- **Selected text**

[START]

I would say that for the first 4-6 months I used only IDY until I built my first levain using the "pineapple juice solution", the great-great grandkids of which are still toiling away to this day as my yeast slaves. These days I buy a 1 pound pack of the red SAF IDY which then sits in the corner of the refrigerator crying "please, use me". But it just about never sees the light of day, except for the occasional use for croissants or babkas, one of my wife's middle eastern concoctions, etc. I probably would be better off with the gold SAF in its place.
So many people will buy these poor quality "French Breads" from the supermarket shelves, which we just about never would. But that is just our TFL way of thinking, our equivalent of opening up a can of Spaghetti-Os instead of putting up a pot of boiling water for some type of pasta. But to a lot of folks, it is just bread and they are happy with it. I'm not going to look down my nose at them because their standard doesn't meet my own. I just don't want that on my dinner table.
I grew up in the densely populated Bronx where there were 3 good bakeries within 4 city streets of our apartment, probably another 5 or more within a radius of 1/2 mile. Along with a bagel bakery 3 blocks away as well. No shortage of good breads, cakes and pastries to cut my teeth on (or into). Back in the '50s and '60s supermarkets didn't have their own baking equipment so they didn't sell those sad "French Breads".

[END]

- **Records supplied**

[START]

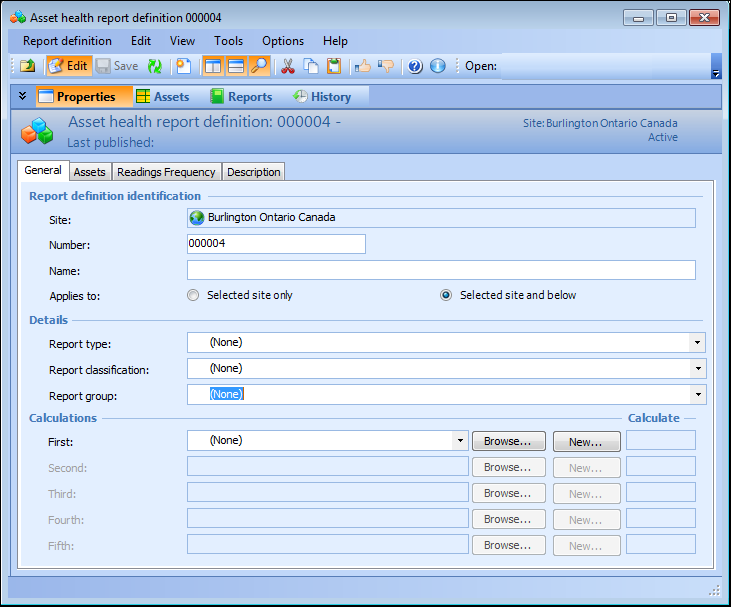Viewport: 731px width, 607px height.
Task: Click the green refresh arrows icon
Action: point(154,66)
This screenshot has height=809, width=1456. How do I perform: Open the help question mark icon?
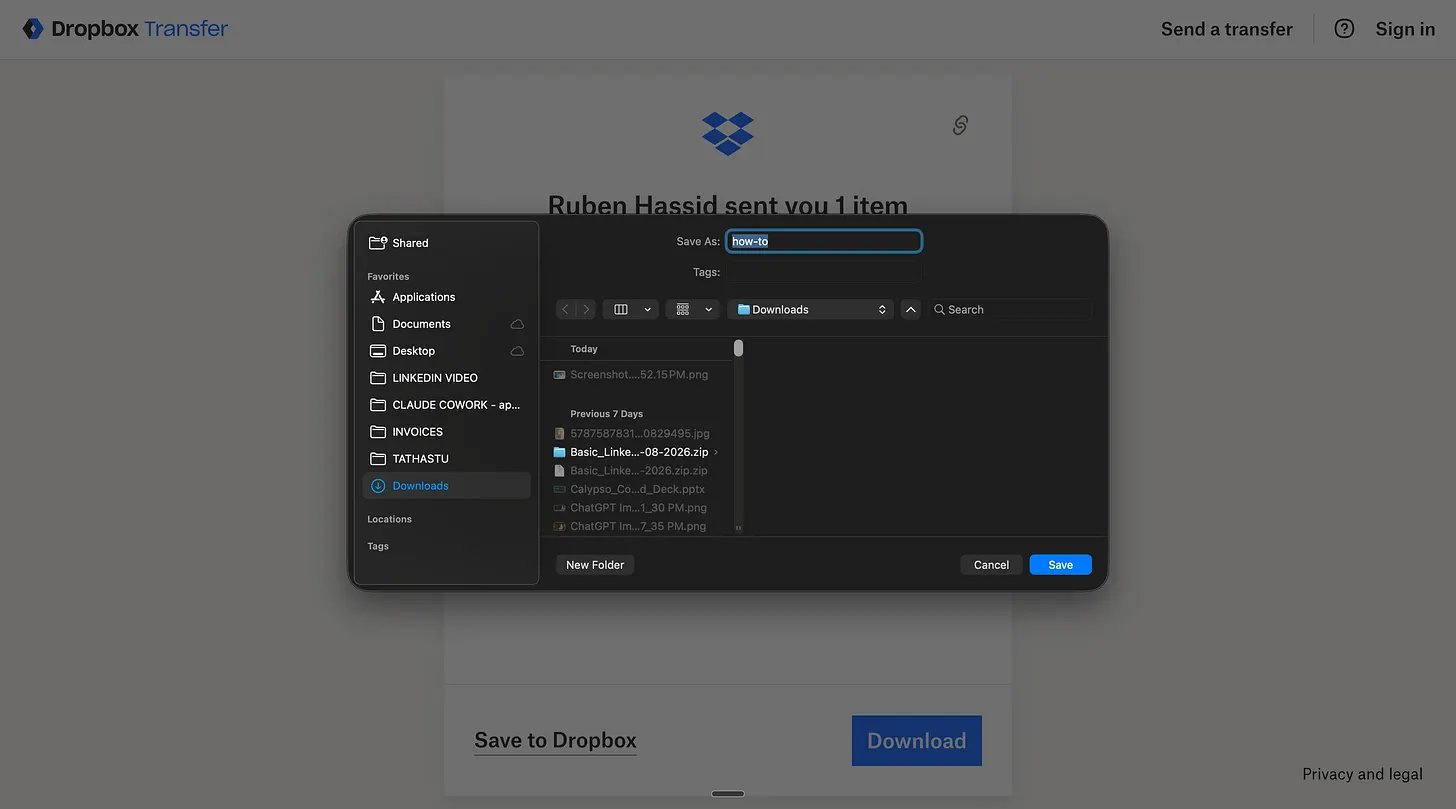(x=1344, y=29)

[END]
[START]

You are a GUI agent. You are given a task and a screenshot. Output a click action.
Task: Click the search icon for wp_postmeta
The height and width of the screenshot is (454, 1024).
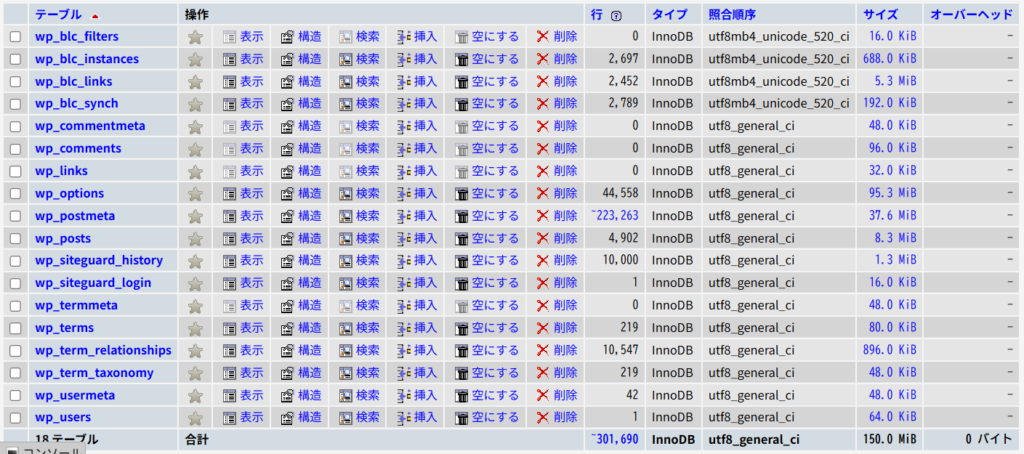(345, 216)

[END]

- **Requirements**
Resume the reminiscence about home bread baking and the bakeries of the Bronx, picking up right after its final sentence.

- **The output**
When I first came across Laurenzo's, that fabulous Italian supermarket I wrote about a few months back, and where I buy my semola rimacinata in bulk, I spied blocks of cake yeast sitting in their bakery section's refrigerator and bought a small chunk. But it sadly sat unused in my own refrigerator until after the "use by" date had come and gone.
Thanks, alan
and my jaw is still still on the floor! Is this guy for real???
At first I thought it was a joke but no this is real. Its kind of sad but also a good laugh especially the comments. Well good for him for trying but maybe better to describe the video as something else (dunno what but certainly not bread of any form)
OMG! I am soooo glad I was recommended TFL by someone before I stumbled upon that "expert". He would have forever ruined my desire to make bread at home!
Hmmmm, I stil haven't attempted the Vermont and Norwich Sourdough.... not that I'm reluctant. Just haven't gotten around to it yet.
Your baguettes, however, are more tempting! Admittedly, I need more practice with them. Every Sunday I sell my breads at our local farmers market but no "long breads". A small chunk of my customers are French, and I know they'd appreciate a well executed baguettes. Poolish and sourdough versions.
Anyway, keep up the great bakes! :)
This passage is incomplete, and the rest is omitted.